La caricia más tierna que se pueda regalar. Una sonrisa que se graba

entre los labios y se agiganta hasta disfrazarse de risa. Todo está

bien, no pasa nada. Él la mira con extrañeza. Esquiva el brazo alargado

cuya mano todavía descansa en su cabeza buscando ruta directa hacia

los ojos que lo contemplan. Ella insiste en sonreír, en calmarle, en sostener

la caricia.

–¿Cogemos la tablet y llamamos a los abuelos? –dice al fin, con las

palabras entrecortadas, sin dejar de mirarlo, luchando con la misma intensidad

para prolongar tan suave, dulce e inocente tacto.

Por un momento se evade y con los ojos fijos en él piensa en lo mucho

que costó traerlo al mundo y, formando parte del mismo pensamiento,

en lo feliz que ha sido ese mundo desde que nació. También

piensa en que podrían haber sido el doble de felices si se les hubiera

permitido aumentar la familia. Y, de inmediato, con la incomparable

contundencia del sopapo que se da uno mismo, se convence diciéndose

que siempre hay personas que lo están pasando peor.

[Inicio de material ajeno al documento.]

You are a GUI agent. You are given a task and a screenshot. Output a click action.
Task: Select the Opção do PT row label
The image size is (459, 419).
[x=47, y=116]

Es el pequeño el que rompe la ensoñación al separarse y echar a correr

hacia el salón. Cuando la madre quiere reaccionar lo ve a punto de

tirarse encima del sofá, ya con la tablet en la mano, activándola. Controla

la respiración, se recarga, serenidad. Tarda poco en anticiparse a

lo que pronto oirá, pues viene a ser lo mismo de cada racha que ha tocado

pasar entre las cuatro paredes del hogar.

Cómo quieres que no lloremos. De ésta no salimos. Quieren que nos

muramos solos.

Aprovecha el rebufo de un nuevo pero muy diferente suspiro para

girarse. El ascensor, unos pasos, llaves que tintinean.

–Ya llega papá –le dice la mujer al pequeño. Pero la atracción del

brillo de la pantalla no tiene rival.